Keep your wallet close. Keep your patient closer.
The November 2012 election was the most one-sided election of my voting lifetime. This was a referendum on the generations old debates about taxation and regulation, with Obamacare front and center.
The battlefield appeared even, to the pre-election observer—both sides armed with billions of dollars of ammunition and millions of community and political troops. When the smoke cleared it became obvious there was a decisive result; it was a massacre both nationally and in individual state battles. Partisan political soldiers left for dead everywhere. At least there was a battle of wills in places like Ohio and Florida. But, in California, the politicos didn't even have to leave the barracks.
The victory for taxation and regulation was so breathtakingly decisive in the Golden State, that some were left to wonder, "Why didn't we ask for more?" A single payer proposition, a universal MediCal or Medicare, may well have won in California if it had been on the ballot this time around. In that sense, California physicians lucked out politically. Obamacare wasn't the battle—health care exchanges were the compromise. Our future battle, the big battle over truly socialized medicine, will be over a comprehensive, single payer system (aka CanadaCare). That is yet to come.
At my surgical facilities in Silicon Valley, an almost funereal atmosphere pervaded immediately after the election. Amongst my colleagues (who held diverse views on the issues and the candidates), worries about change are on everyone’s mind—about new taxes and so many new rules for doctors, hospitals, surgery centers, insurance companies and medical device makers. No matter how one voted, the reality that change had come left even the most enthusiastic somewhat disoriented with a nagging thought—how will change affect me? Nobody I know has read the 2700 pages of Obamacare. I confess, I haven't gotten around to it either. I'm hoping to task Siri, the software siren on my iPhone, with that task in the near future. That's what computers are for.
I have no answer but a couple of pieces of advice as to how anesthesiologists can embrace these changes, shine as leaders, and potentially avoid a bigger health care battle in the future.
Anesthesiologists can be a plentiful resource.
Much of the contemporary health care policy rancor is driven by the increasing shortage of health care resources. This is an opportunity for anesthesiologists to spread their “surgical home” wings and make themselves known as a valuable resource that can fill in some of the shortfall. Be known as a physician who solves problems and leads. In this changing landscape of health care, I believe there will be lots of room for emerging models of care. If anesthesiologists don’t take advantage of these practice and leadership opportunities someone else will.

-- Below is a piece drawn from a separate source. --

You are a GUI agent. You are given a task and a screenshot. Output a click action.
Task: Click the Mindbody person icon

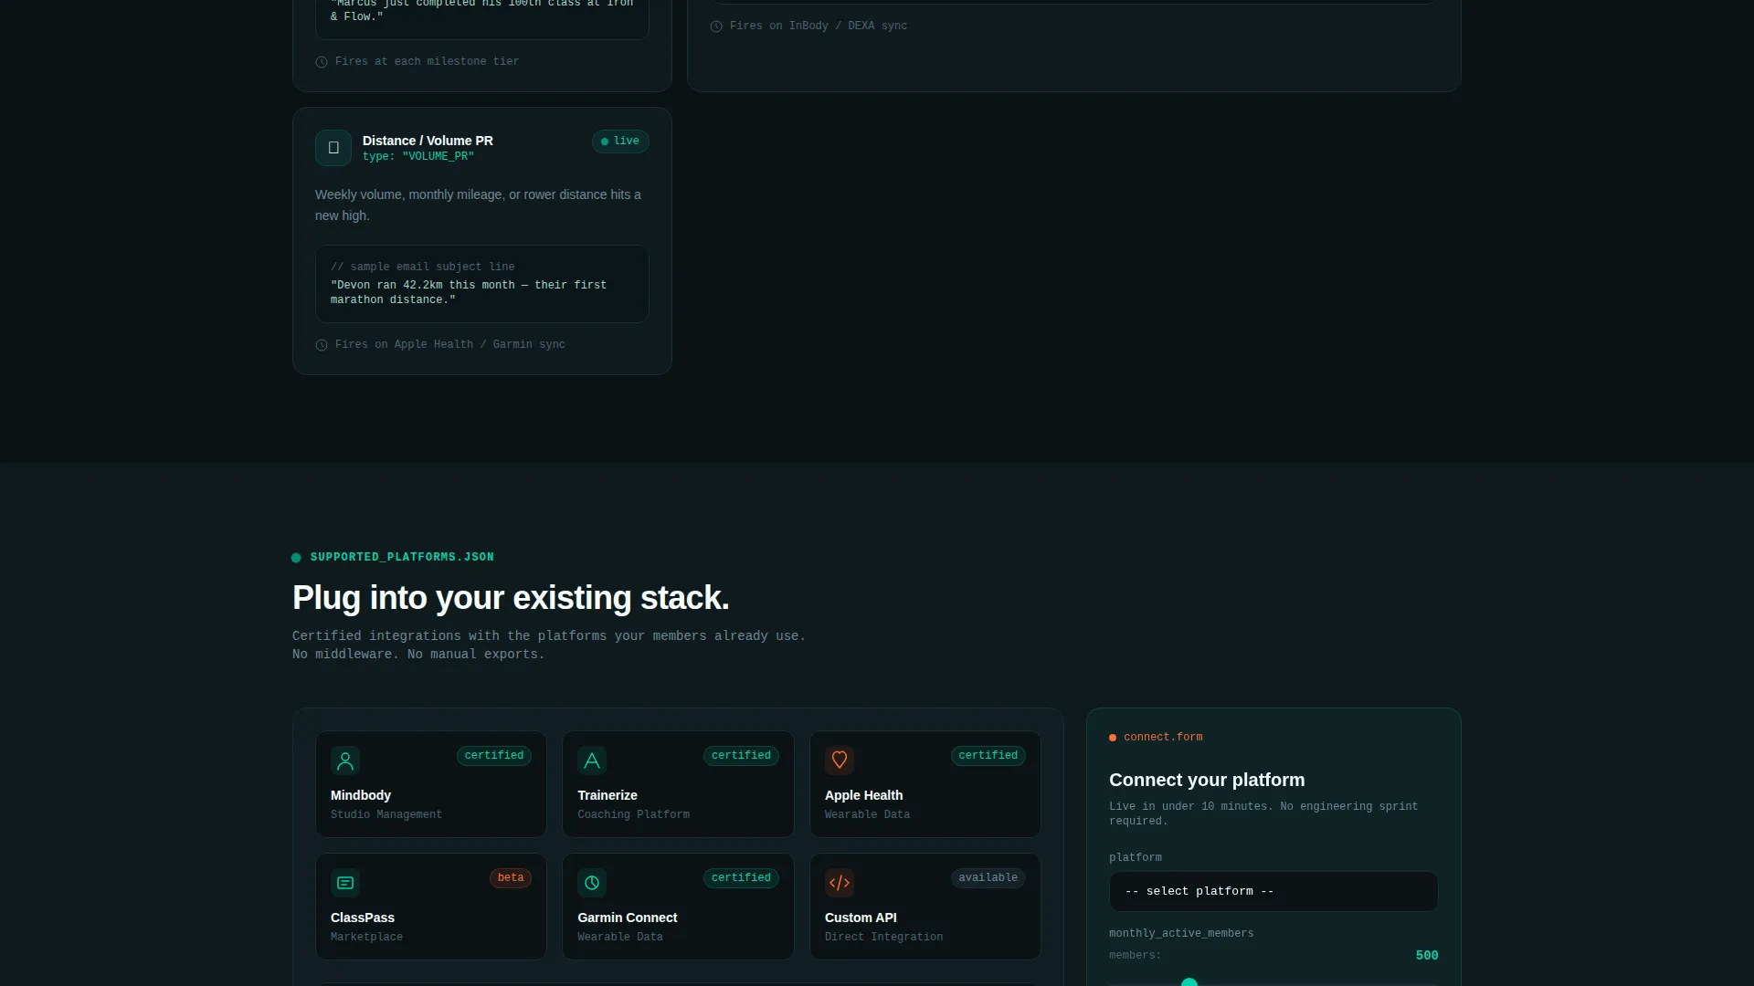tap(345, 760)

Put the patient above the rules.
There are tons of inscrutable rules coming our way. If you only have ten minutes to devote, try to spend most of them caring for the patient. Triage human contact over the silly checkboxes. If the rules call for you check a box for antibiotics that were already given at midnight, then check that box. If the Federal rules call for you check a box that said you saw a purple-striped Sasquatch, then check off you saw the beast. Don't fight over the trivial; it doesn’t help the patient.
Patients want to see their doctors.
Nobody cares about the rules when they are sick. They just want to see their doctor. That’s the real nugget of truth amidst those 2700 pages of Obamacare. So under these health care exchanges, we are going to be getting more patients this year, often at lower levels of compensation for services. See and respect these patients, I urge. Renew your vows as a physician, extend the hours if necessary and make the effort. Prioritize the patient above all else.
As soon as I saw the election results, my mind floated back to a single patient encounter. Several months ago, I got a 2 am call to see a laboring patient. I had been sound asleep in the call room, but I quickly got up, washed my face briefly and mentally prepared to see the patient. A bit groggy still, somebody whispered to me "MediCal," as I wandered to the patient's room. Some consider MediCal billing to be tantamount to charity care, and yes it does matter in certain conversations, but not to an anesthesiologist who continues to pride himself on bedside manner, and one who is about to see a patient.
"Luis," the patient's spouse met me outside his wife's room. He was very excited and happy to be soon a new father and took the time to tell me that he had specifically come to our hospital, because our "hospital is great, and the doctors are great." Luis had driven a long way to come to our hospital. He shook my hand, and later that night after his baby boy was born, he hugged me and introduced me to the rest of his family in the waiting area. He wasn’t worried about health care administration or the election results. He just wanted good care for his wife and son.
Luis and his family are among many new Californians who are also new MediCal patients coming our way under Obamacare. Nothing about Luis and his family suggested to me that they aspire to be anything but hard-working Americans. Rich or poor, MediCal or not, patients like Luis and his beautiful family need our consistent, high-quality care. They need our respect.
So, remember, California anesthesiologists: Luis, like everybody else, wants to see his doctor. He wants you to put patient care above the rules, the politics and the pundits. And while he may not explicitly know it—he will advocate for a physician managing his care from start to finish both at family holidays and at the ballot box. I believe it really is that simple. Embrace these patients, or the next "change" election may not be a giant book of rules and taxes, it will be CanadaCare and possibly our Waterloo.